◆ Work required ◆
Leave the pictures out and print, word for word, the lines below from the one with "Task: Uncheck the" through the final line.

***** Records for this exercise *****

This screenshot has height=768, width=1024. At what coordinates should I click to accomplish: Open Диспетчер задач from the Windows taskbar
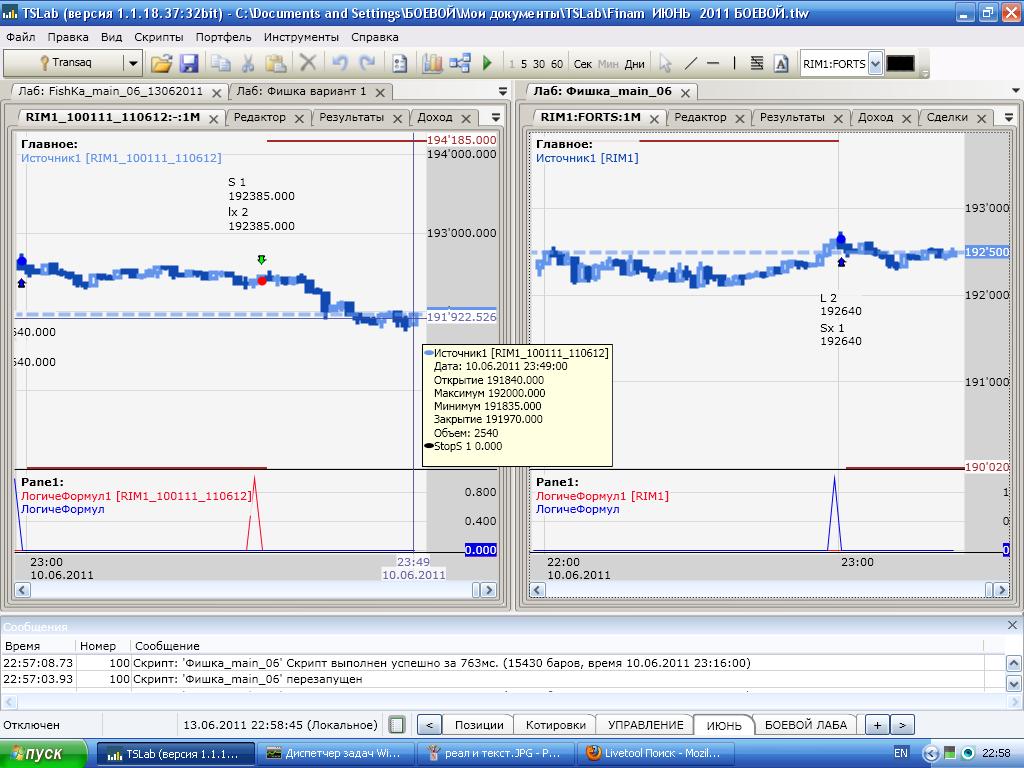[x=334, y=753]
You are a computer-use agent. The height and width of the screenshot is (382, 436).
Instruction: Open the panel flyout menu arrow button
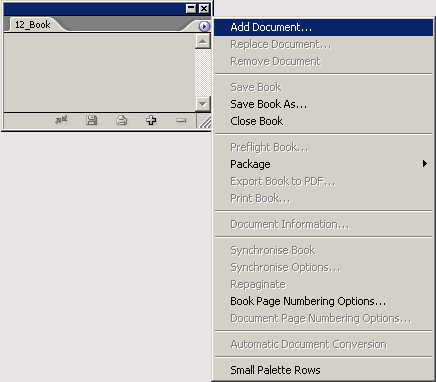[x=204, y=26]
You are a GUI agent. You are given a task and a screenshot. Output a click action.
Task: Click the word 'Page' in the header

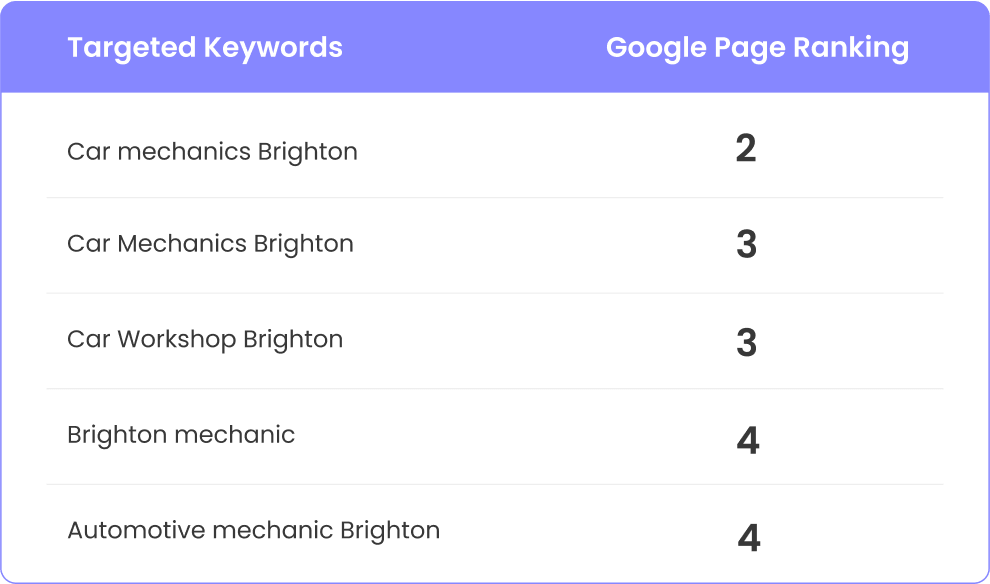749,48
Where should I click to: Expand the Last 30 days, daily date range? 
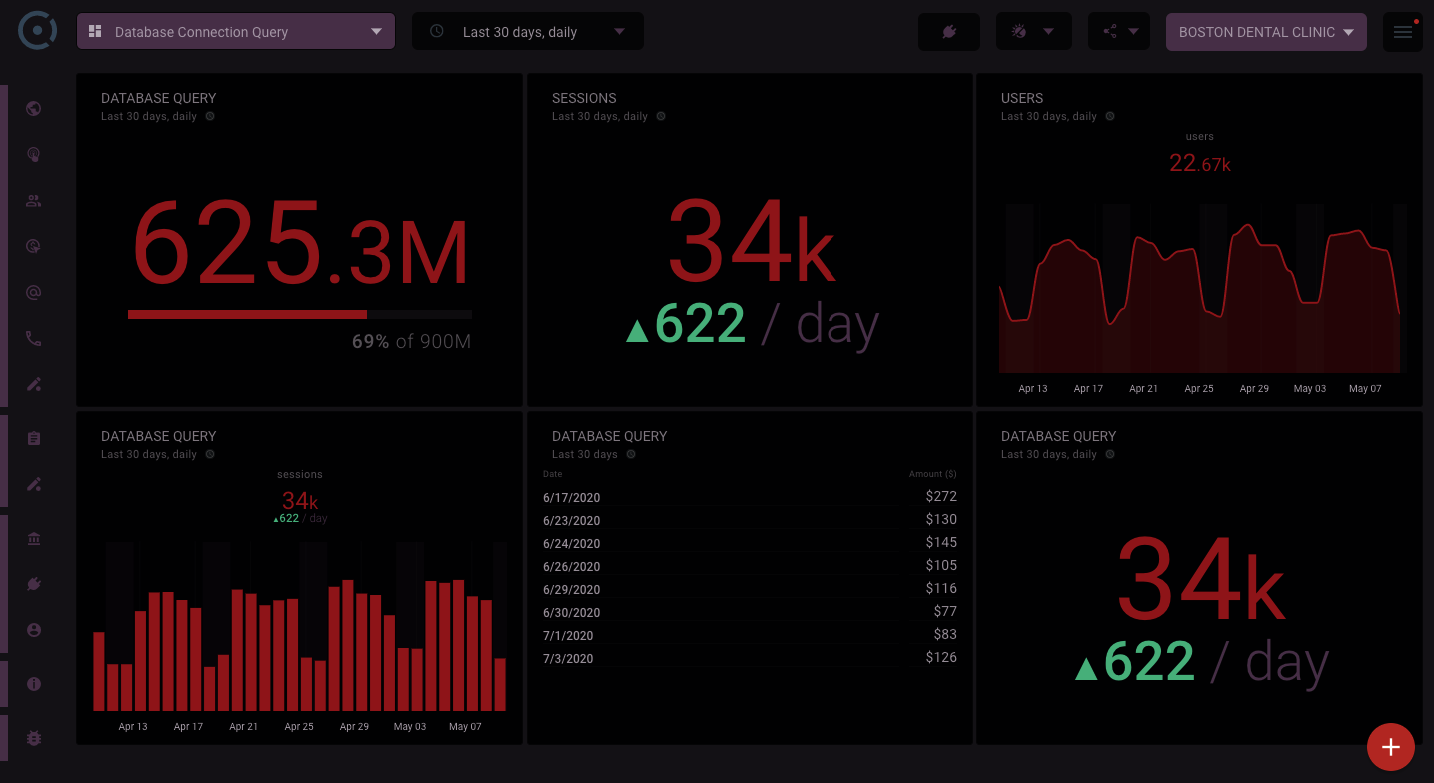pyautogui.click(x=528, y=32)
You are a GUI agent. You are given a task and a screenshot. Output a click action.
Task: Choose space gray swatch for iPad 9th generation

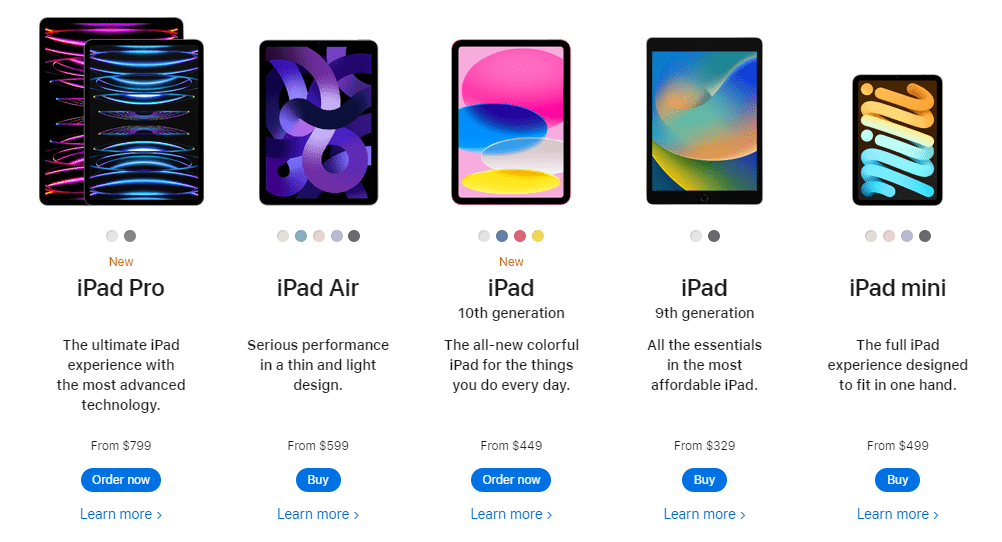point(714,236)
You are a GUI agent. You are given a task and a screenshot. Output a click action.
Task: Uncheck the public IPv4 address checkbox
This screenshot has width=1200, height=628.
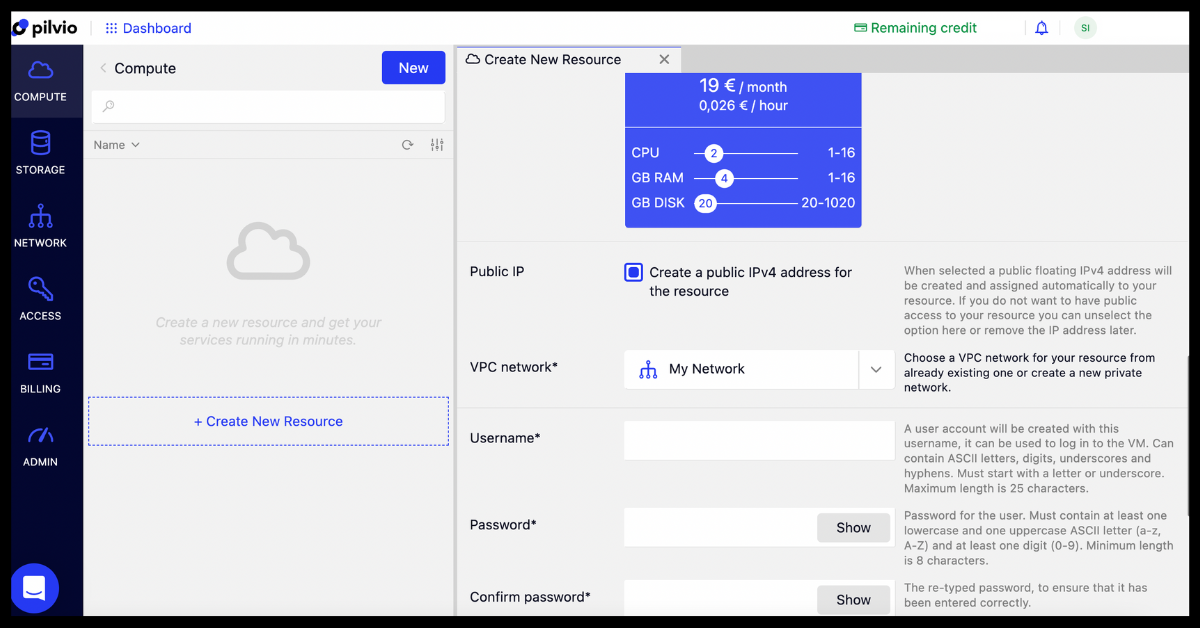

*****

◆ Your solution ◆
Task: Uncheck the public IPv4 address checkbox
This screenshot has width=1200, height=628.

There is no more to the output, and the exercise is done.